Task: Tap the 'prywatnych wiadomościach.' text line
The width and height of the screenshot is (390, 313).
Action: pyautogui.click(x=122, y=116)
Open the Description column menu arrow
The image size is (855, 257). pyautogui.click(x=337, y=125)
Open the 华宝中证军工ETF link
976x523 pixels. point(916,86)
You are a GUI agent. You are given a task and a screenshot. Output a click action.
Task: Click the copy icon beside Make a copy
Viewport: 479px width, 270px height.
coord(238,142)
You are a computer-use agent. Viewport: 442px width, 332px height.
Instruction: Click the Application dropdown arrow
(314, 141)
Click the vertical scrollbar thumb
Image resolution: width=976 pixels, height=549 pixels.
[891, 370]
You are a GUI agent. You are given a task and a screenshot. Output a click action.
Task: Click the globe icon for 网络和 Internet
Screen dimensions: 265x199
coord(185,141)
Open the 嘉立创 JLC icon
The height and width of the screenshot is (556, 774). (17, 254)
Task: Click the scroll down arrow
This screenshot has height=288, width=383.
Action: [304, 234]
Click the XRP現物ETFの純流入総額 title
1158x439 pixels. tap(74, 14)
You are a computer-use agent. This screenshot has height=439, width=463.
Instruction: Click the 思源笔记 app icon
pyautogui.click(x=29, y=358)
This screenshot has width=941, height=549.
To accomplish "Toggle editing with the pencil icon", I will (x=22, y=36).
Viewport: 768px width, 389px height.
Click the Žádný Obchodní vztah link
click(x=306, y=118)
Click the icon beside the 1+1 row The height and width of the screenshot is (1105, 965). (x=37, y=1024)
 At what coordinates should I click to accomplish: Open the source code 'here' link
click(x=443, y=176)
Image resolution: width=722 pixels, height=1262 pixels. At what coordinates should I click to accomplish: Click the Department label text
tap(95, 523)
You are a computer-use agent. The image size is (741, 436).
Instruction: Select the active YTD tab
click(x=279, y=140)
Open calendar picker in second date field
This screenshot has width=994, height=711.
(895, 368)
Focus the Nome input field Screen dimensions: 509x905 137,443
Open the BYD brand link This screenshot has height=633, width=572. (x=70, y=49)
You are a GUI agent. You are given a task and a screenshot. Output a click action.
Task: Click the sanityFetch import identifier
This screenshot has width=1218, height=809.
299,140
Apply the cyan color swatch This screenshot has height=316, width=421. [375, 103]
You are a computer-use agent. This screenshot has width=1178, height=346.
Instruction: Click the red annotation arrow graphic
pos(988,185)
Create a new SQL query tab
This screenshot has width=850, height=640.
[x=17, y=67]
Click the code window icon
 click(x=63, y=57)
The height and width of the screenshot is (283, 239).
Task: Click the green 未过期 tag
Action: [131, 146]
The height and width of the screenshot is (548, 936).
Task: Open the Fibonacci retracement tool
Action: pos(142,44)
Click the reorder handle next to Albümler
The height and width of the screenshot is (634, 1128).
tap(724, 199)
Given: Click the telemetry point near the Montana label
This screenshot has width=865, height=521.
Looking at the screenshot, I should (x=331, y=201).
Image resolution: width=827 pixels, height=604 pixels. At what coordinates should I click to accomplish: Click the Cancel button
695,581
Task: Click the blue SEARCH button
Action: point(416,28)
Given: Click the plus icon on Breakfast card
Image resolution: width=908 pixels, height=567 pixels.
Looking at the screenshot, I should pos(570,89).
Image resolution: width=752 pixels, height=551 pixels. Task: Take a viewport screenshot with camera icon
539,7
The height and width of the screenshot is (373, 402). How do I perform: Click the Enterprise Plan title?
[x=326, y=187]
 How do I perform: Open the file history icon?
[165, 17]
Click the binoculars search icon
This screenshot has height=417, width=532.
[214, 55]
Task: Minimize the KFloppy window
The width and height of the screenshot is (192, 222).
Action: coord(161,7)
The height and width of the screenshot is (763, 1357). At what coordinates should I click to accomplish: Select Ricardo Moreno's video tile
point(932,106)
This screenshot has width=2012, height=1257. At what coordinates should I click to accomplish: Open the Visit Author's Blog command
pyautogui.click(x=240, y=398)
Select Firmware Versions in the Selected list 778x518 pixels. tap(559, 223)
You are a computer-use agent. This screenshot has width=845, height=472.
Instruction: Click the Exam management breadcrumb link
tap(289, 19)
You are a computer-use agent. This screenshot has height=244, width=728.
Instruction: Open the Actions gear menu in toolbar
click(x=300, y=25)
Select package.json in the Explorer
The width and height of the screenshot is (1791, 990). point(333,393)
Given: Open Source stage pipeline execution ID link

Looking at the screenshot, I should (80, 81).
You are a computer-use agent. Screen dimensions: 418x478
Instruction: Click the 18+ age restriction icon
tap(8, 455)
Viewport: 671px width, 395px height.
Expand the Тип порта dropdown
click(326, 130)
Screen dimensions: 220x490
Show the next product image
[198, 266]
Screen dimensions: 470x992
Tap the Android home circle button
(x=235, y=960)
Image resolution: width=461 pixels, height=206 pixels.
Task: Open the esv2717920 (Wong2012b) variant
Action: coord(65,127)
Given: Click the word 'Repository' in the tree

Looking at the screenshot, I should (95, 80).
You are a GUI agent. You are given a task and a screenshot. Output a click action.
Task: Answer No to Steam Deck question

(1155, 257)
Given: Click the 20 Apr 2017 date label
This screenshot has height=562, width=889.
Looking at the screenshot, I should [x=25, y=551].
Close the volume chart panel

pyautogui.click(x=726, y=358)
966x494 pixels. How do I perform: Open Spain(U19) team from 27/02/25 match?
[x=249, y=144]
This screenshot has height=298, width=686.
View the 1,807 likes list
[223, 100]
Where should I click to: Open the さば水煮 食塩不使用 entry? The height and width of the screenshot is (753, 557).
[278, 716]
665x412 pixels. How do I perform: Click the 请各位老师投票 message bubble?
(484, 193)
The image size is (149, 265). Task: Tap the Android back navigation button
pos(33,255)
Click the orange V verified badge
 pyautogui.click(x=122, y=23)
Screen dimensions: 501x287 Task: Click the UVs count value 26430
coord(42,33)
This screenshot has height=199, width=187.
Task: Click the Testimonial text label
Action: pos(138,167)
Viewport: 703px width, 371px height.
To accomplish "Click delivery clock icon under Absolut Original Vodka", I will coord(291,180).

__Task statement__. Copy the listing verbatim from its first line through the line containing "The height and width of the screenshot is (556, 774).", including both.

__Exercise solution__.
Task: Tap the 'prywatnych wiadomościach.' text line
The width and height of the screenshot is (390, 313).
Action: pyautogui.click(x=122, y=116)
Open the Description column menu arrow
The image size is (855, 257). pyautogui.click(x=337, y=125)
Open the 华宝中证军工ETF link
976x523 pixels. point(916,86)
You are a GUI agent. You are given a task and a screenshot. Output a click action.
Task: Click the copy icon beside Make a copy
Viewport: 479px width, 270px height.
coord(238,142)
You are a computer-use agent. Viewport: 442px width, 332px height.
Instruction: Click the Application dropdown arrow
(314, 141)
Click the vertical scrollbar thumb
Image resolution: width=976 pixels, height=549 pixels.
[891, 370]
You are a GUI agent. You are given a task and a screenshot. Output a click action.
Task: Click the globe icon for 网络和 Internet
Screen dimensions: 265x199
coord(185,141)
Open the 嘉立创 JLC icon
The height and width of the screenshot is (556, 774). (17, 254)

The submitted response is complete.